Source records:
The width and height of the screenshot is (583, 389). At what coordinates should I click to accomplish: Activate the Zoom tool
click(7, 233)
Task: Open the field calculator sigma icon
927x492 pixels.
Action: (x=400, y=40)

---

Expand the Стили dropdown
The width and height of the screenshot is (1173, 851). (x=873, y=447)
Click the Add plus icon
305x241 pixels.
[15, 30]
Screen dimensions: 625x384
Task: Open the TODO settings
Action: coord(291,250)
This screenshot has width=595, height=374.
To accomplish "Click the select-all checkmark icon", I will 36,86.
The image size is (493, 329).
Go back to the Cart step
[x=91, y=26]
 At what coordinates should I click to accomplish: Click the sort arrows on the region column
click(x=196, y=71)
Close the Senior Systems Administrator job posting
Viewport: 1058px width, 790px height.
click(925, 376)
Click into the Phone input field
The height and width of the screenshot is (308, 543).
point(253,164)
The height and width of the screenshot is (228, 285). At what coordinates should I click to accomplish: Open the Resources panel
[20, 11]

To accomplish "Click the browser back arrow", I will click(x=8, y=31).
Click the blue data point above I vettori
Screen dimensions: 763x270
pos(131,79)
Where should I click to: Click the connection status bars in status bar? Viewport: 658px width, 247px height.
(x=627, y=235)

Problem details: Pick out each line above that includes "icon" and show it.

Response area:
Task: Open the field calculator sigma icon
Click the Add plus icon
To accomplish "Click the select-all checkmark icon", I will 36,86.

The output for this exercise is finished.